Find the volume in the first octant bounded by the coordinate planes and the planc \(x+2 y+z=4\)

Volume calculation using triple integrals is a powerful tool in mathematics. It helps us find the volume of complex shapes in 3D space. In this context, we will break down the process to ensure it is easily understandable. To start, we employ the triple integral, which is the integration of a function of three variables over a three-dimensional region.

For our problem, we set up the integral to find the volume within the first octant, bounded by the plane \(x + 2y + z = 4\) and the coordinate planes. This requires an \(dx, dy, dz\) integral setup to cover all boundaries. Setting the correct limits involves understanding how the plane intersects the axes:

• At \(x=0\), solving \(2y + z = 4\).
• At \(y=0\), solving \(x + z = 4\).
• At \(z=0\), solving \(x + 2y = 4\).

By solving these, we find the limits of integration for \(x\, y,\,\ z\), then integrate step-by-step to compute the volume effectively.

The first octant in three-dimensional space is where all three coordinates (x, y, and z) are non-negative. It lies between the positive sides of the coordinate planes: the \(xy\) plane, the \(xz\) plane, and the \(yz\) plane.

When finding the volume in the first octant, it simplifies our calculations as we don't have to consider negative values for x, y, or z. For our problem, this confines the volume under the given plane and within positive x, y, and z limits.

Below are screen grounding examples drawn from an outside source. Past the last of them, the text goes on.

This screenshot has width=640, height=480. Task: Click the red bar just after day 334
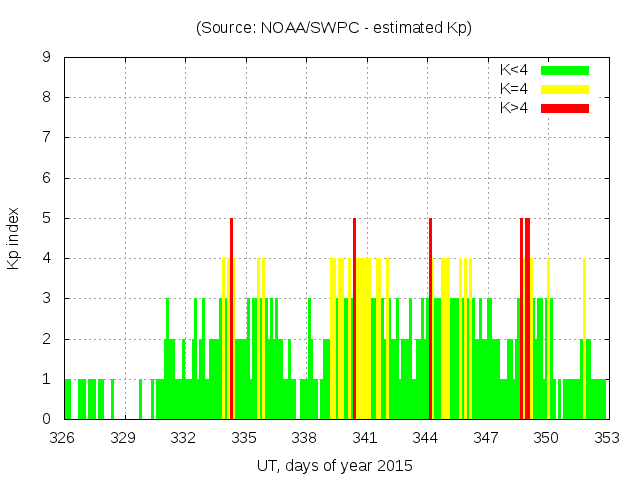(x=231, y=320)
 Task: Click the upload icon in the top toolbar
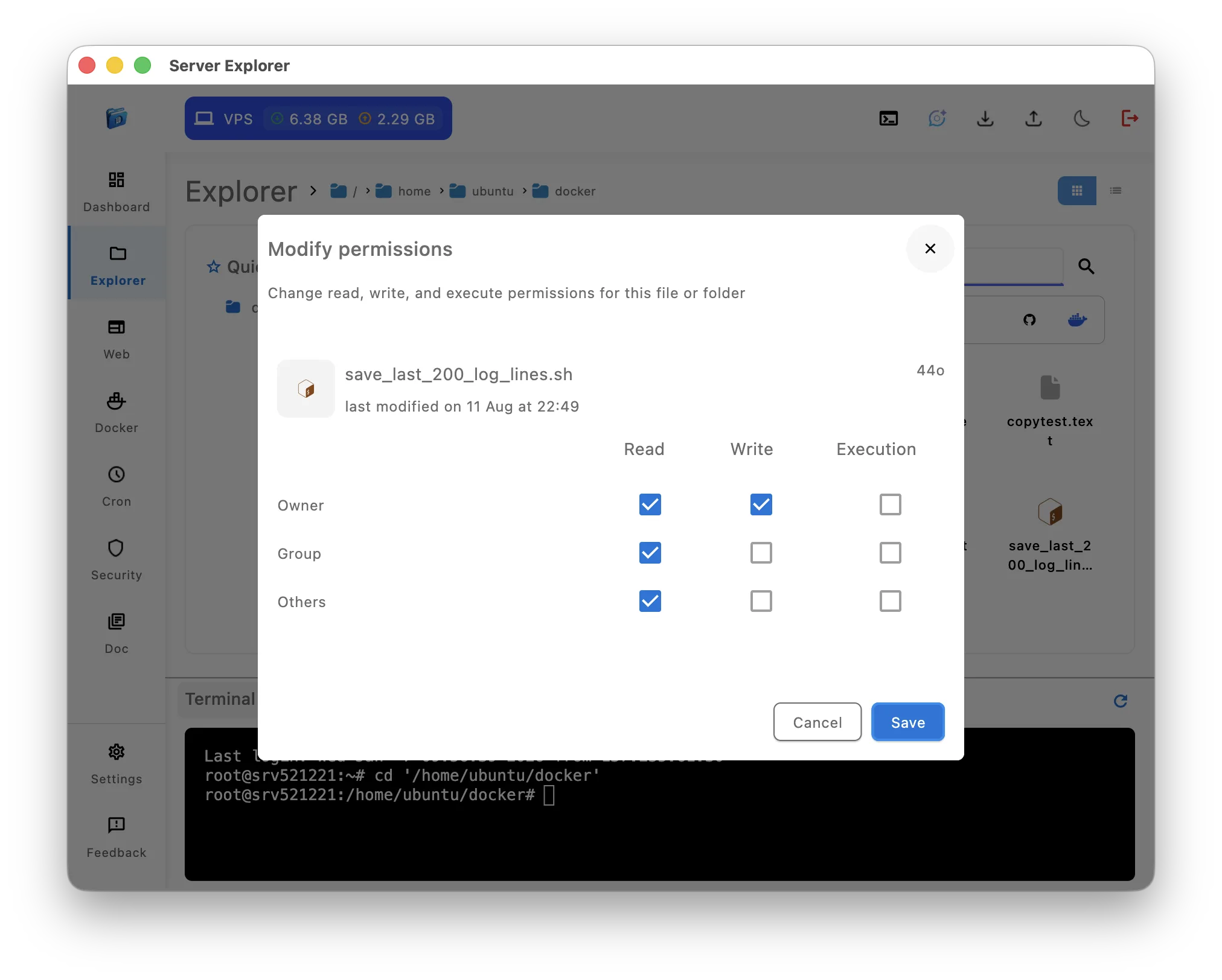click(1033, 119)
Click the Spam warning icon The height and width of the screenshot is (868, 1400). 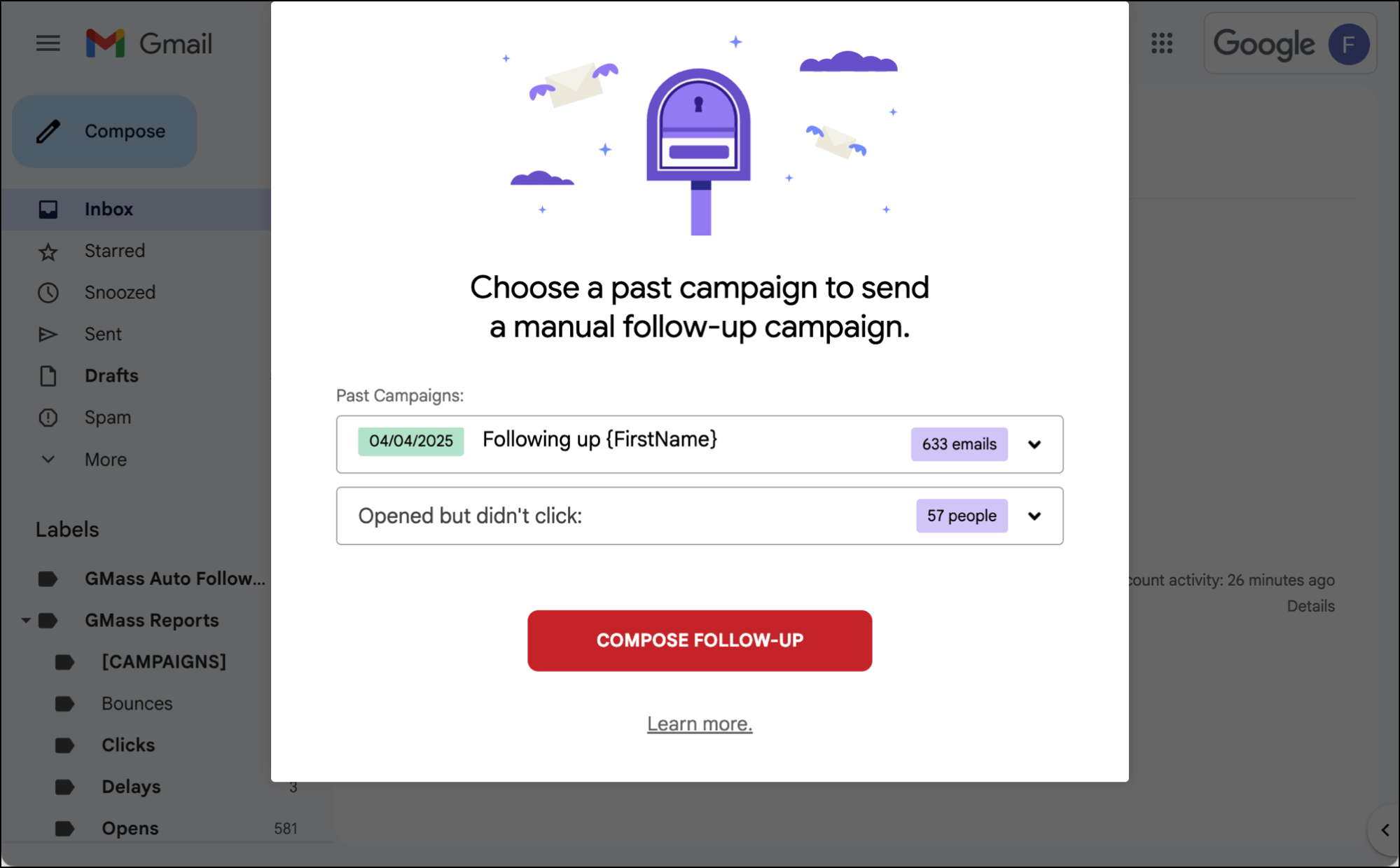point(48,418)
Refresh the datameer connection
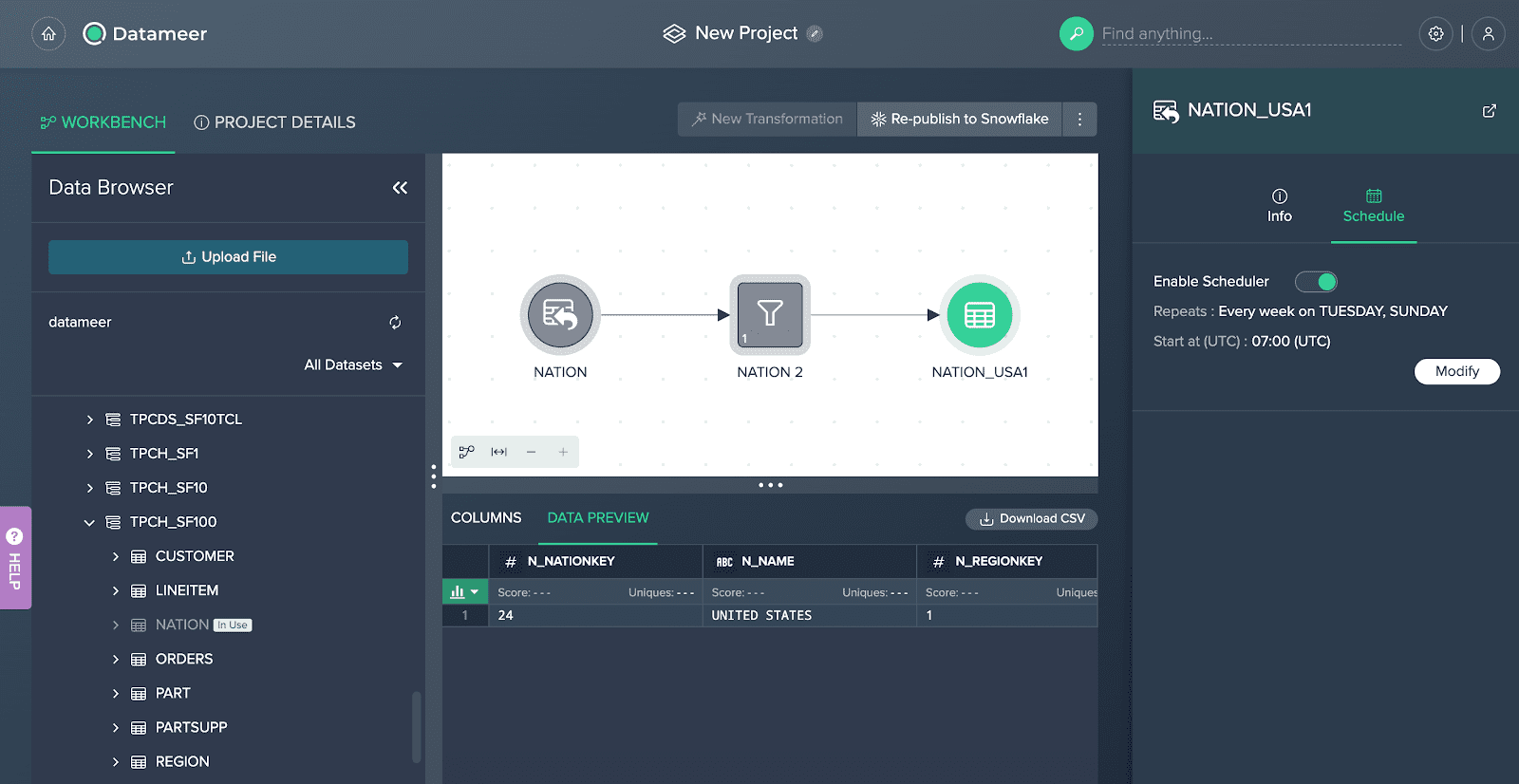The image size is (1519, 784). tap(395, 323)
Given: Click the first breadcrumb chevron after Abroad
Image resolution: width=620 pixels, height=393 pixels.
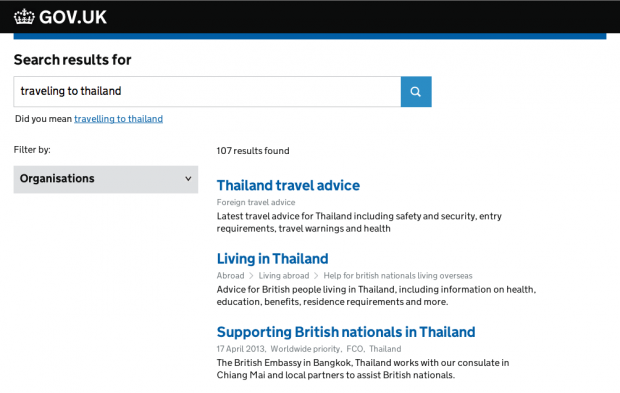Looking at the screenshot, I should click(x=251, y=276).
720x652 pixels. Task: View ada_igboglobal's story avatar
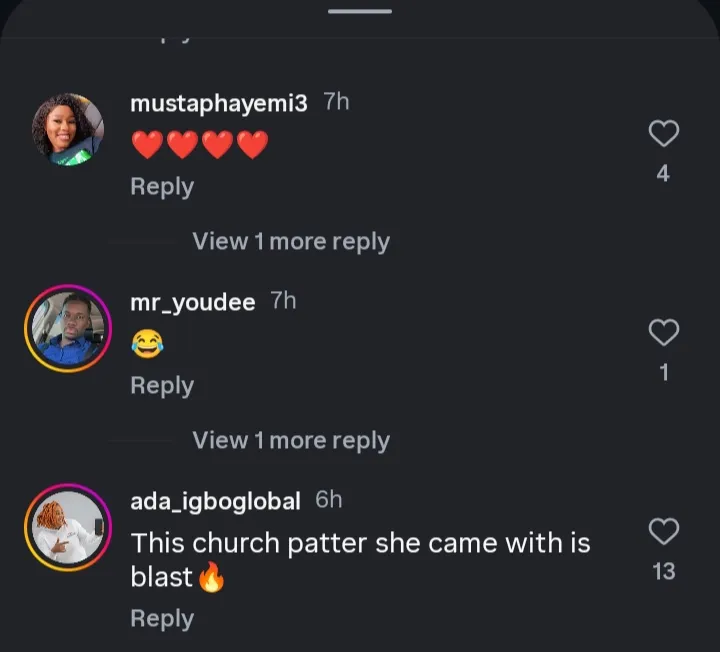click(68, 528)
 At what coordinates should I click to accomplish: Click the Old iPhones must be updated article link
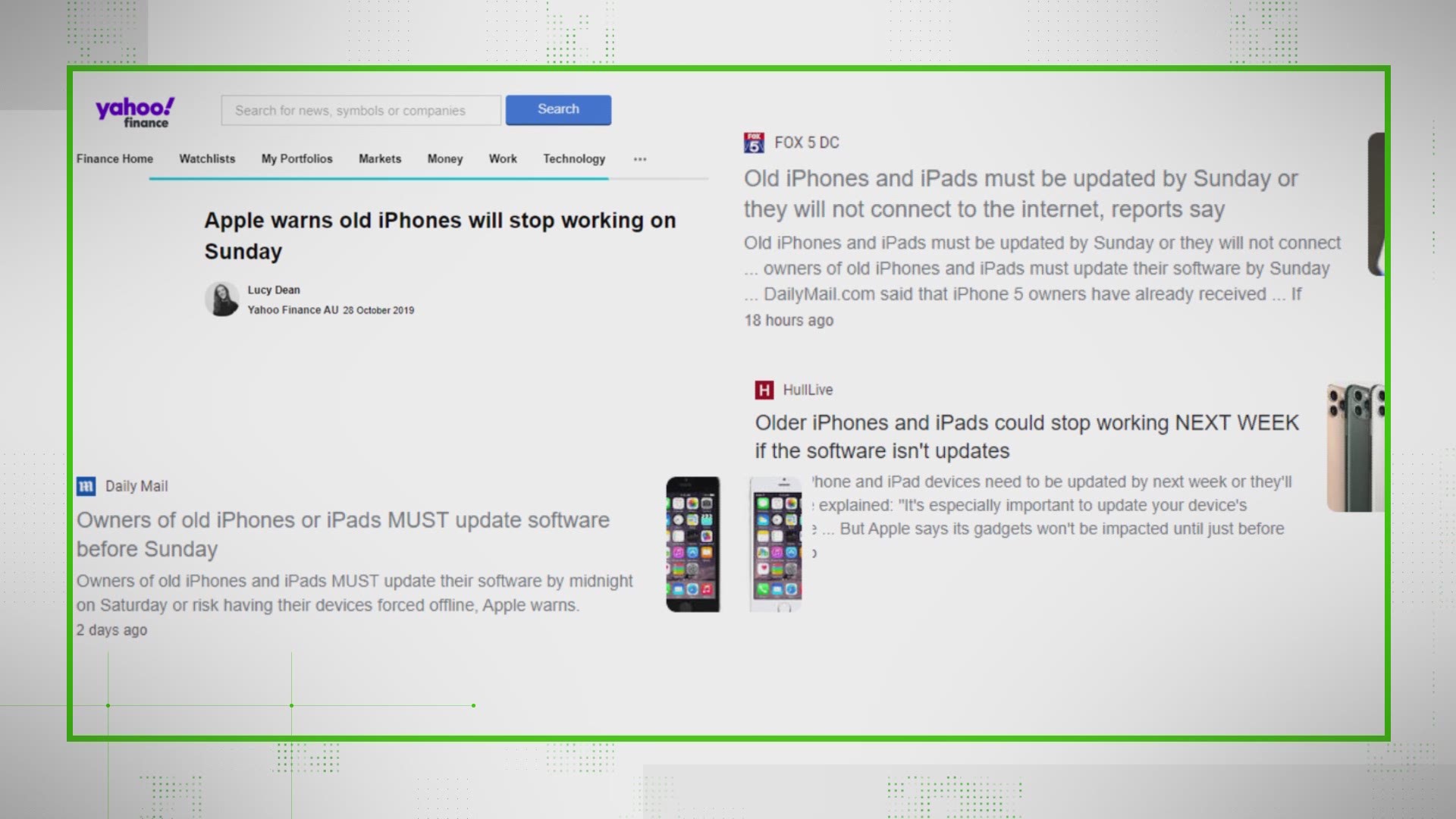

Thus, our integrations naturally go from \(0\) to the respective intersections (or boundaries) derived from the plane equation. This narrows down our work and ensures all values considered are within this first octant zone.

Coordinate planes are the \(xy\), \(xz\), and \(yz\) planes in three-dimensional space. They are essential in defining boundaries for volume calculations.

The \(xy\) plane is where \(z=0\). It spans the first quadrant of the \(x\) and \(y\) axes. Similarly, the \(xz\) plane (where \(y=0\)) and the \(yz\) plane (where \(x=0\)) provide other boundary conditions.

• The \(xy\) plane helps in integrating z from 0 to its boundary value.
• The \(xz\) plane handles y values.
• The \(yz\) plane manages x values.

For the given plane \(x + 2y + z = 4\), it interacts with all three coordinate planes, helping us derive the integral bounds. Recognizing these planes is critical as they simplify our integral setup and ensure accurate computation within the predefined limits.